• **MATERIAL FOR THIS TASK**:
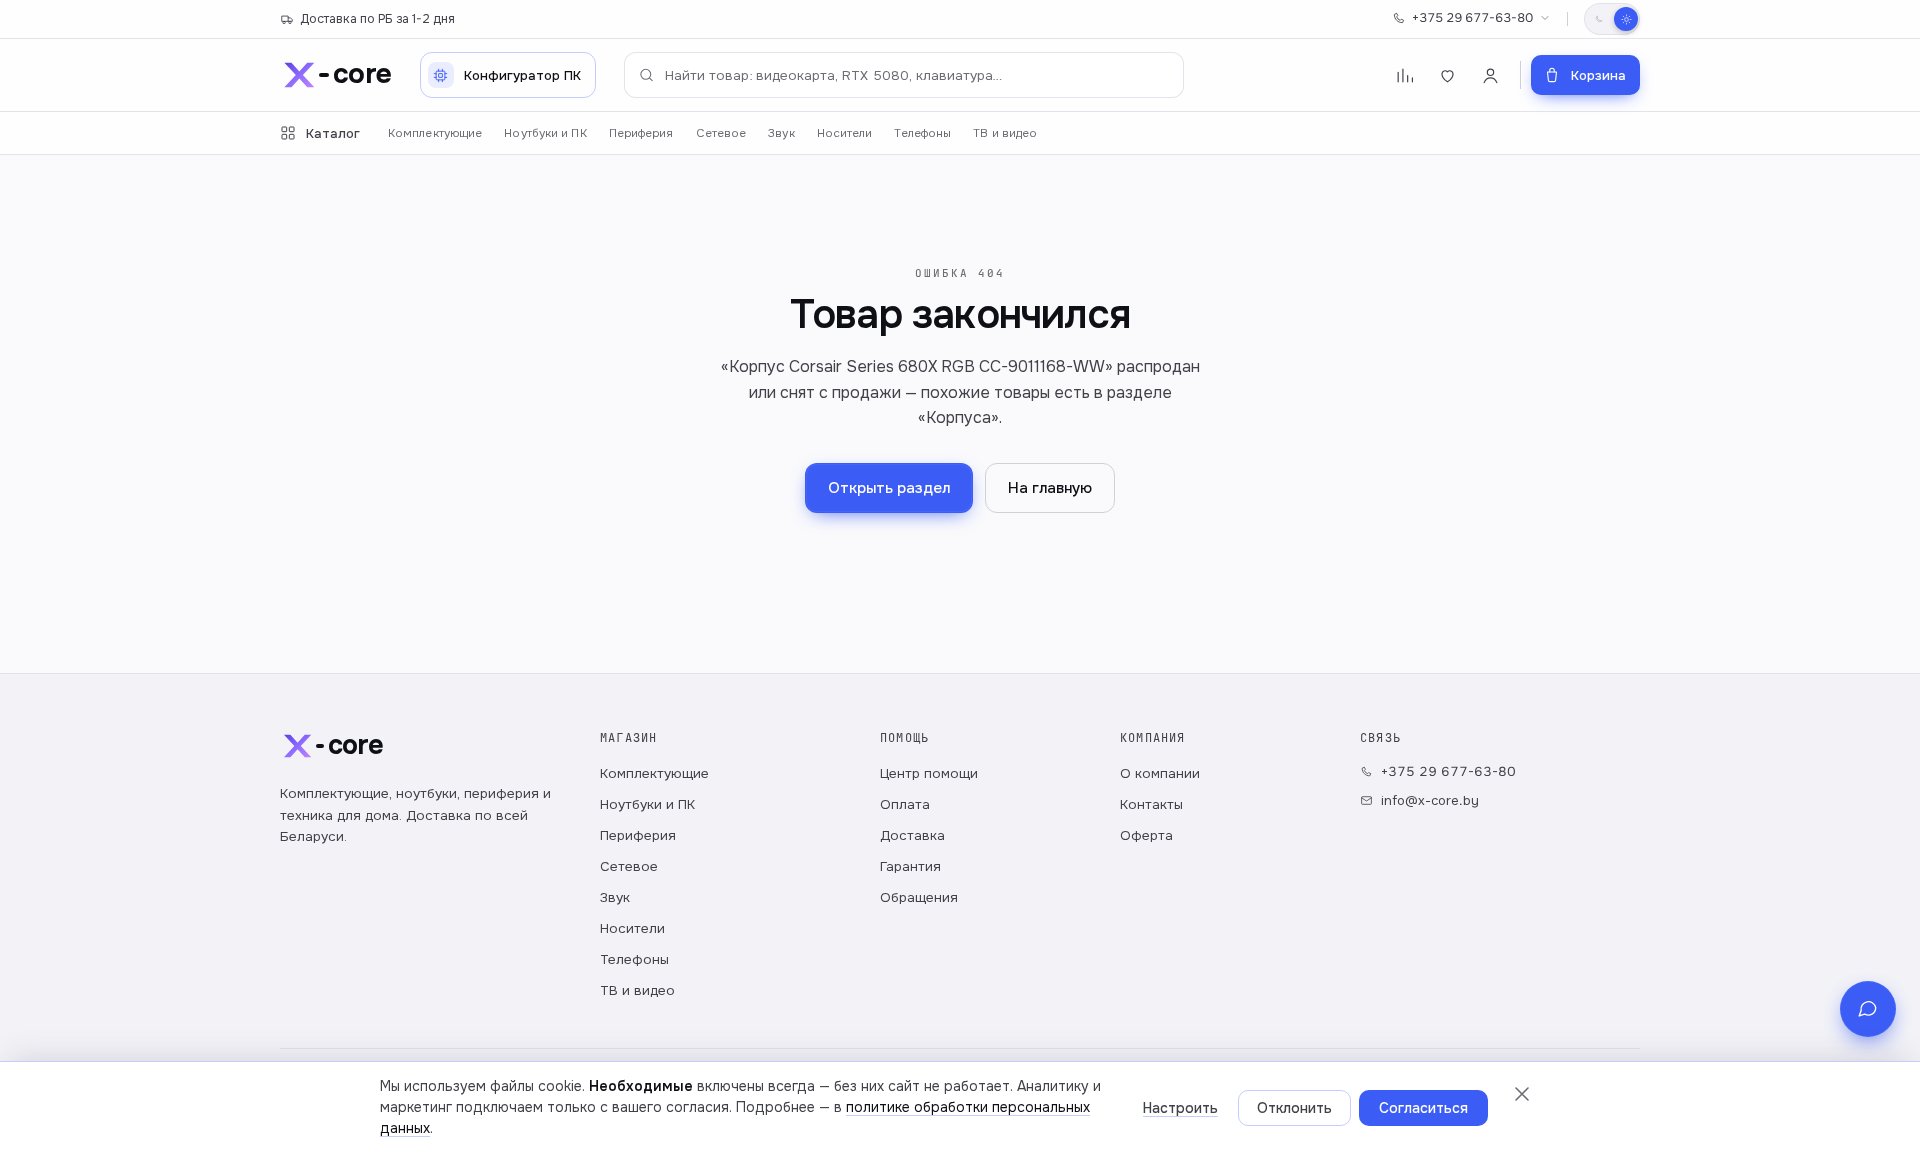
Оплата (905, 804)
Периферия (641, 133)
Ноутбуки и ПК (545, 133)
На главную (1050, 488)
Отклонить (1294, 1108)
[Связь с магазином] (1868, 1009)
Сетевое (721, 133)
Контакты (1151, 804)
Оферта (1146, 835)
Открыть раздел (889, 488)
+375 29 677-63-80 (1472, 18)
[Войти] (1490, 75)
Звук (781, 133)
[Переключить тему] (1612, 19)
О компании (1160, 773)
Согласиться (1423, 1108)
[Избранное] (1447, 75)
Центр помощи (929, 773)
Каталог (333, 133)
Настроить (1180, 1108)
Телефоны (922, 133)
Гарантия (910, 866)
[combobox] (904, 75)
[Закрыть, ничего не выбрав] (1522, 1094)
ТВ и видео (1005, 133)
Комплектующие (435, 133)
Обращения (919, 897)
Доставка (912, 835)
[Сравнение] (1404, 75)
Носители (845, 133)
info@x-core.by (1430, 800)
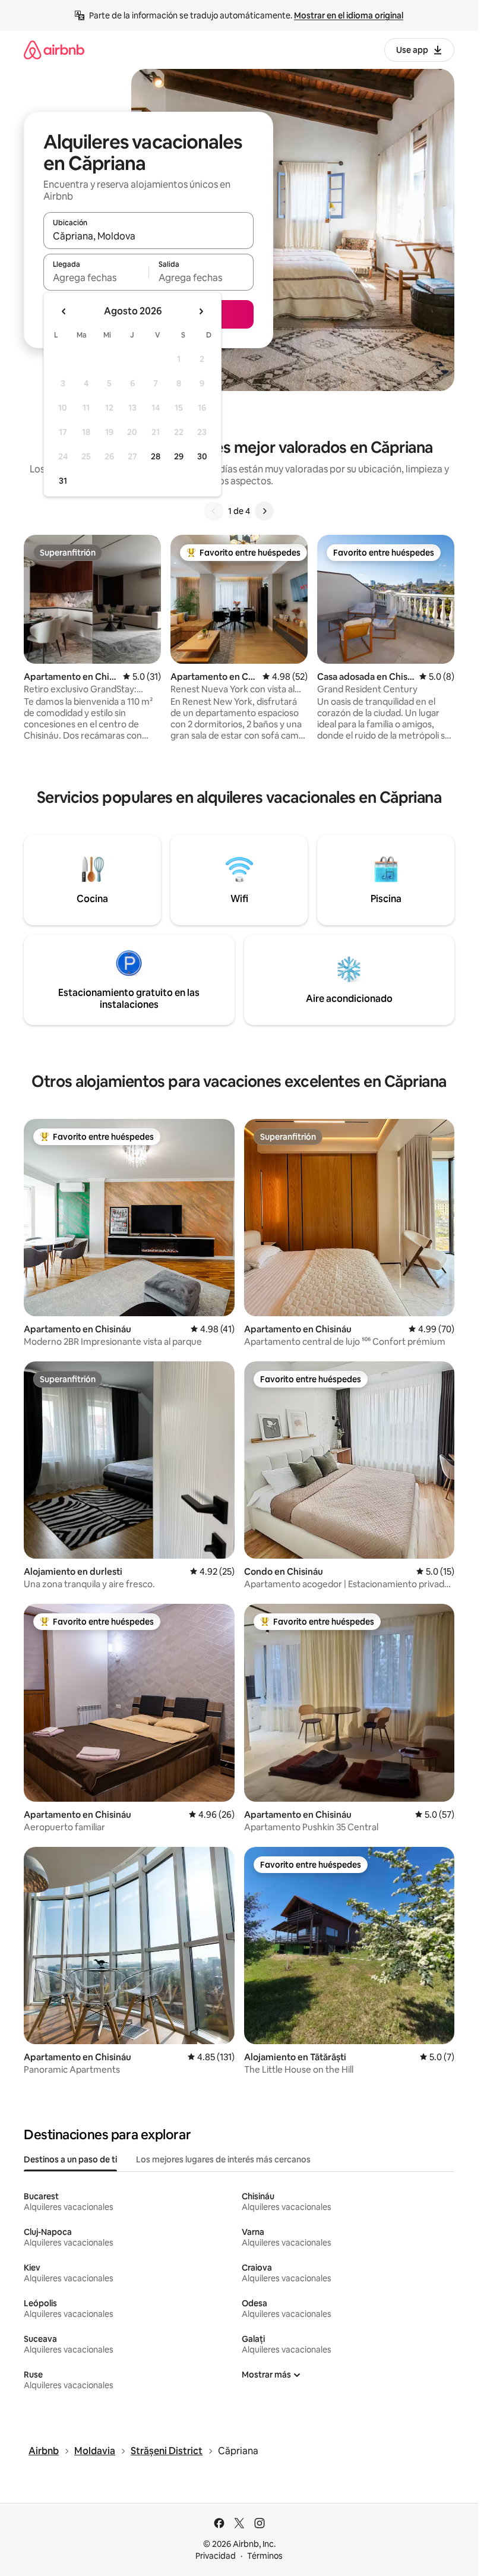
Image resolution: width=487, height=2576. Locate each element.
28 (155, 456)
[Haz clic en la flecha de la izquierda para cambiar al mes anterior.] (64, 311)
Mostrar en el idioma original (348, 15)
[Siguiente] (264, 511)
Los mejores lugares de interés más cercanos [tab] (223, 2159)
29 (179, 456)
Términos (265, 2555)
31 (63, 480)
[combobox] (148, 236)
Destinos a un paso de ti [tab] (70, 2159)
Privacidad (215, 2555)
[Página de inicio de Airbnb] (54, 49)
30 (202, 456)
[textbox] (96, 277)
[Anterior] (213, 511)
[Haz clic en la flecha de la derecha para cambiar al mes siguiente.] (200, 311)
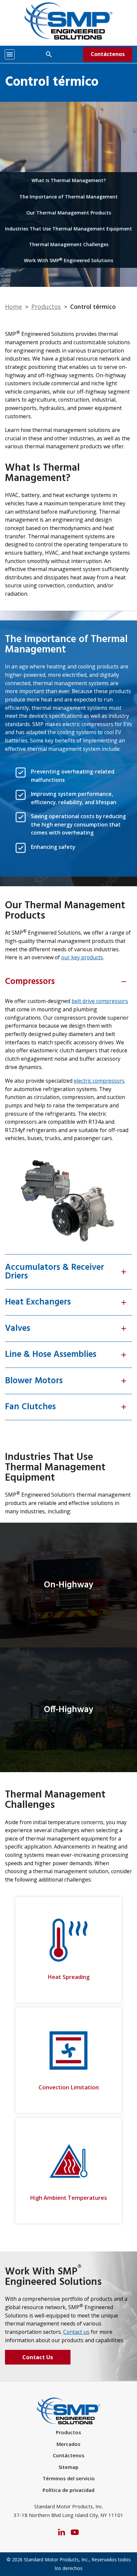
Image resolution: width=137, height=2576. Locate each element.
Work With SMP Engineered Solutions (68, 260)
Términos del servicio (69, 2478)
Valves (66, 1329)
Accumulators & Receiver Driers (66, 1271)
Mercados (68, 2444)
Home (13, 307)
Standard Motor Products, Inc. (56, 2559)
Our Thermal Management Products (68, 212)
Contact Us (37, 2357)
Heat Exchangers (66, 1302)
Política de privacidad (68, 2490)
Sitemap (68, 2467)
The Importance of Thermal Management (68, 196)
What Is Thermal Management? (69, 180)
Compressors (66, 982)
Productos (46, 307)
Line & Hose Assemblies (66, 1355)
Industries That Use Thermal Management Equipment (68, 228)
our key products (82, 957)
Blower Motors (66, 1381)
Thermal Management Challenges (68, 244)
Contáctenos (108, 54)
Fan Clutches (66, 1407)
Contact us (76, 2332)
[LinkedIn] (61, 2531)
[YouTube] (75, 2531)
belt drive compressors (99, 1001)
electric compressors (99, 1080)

• **THE TASK**:
From the records above, state how many lines contain the word "Thermal", and leave out everything else.

• **EXERCISE SOLUTION**:
5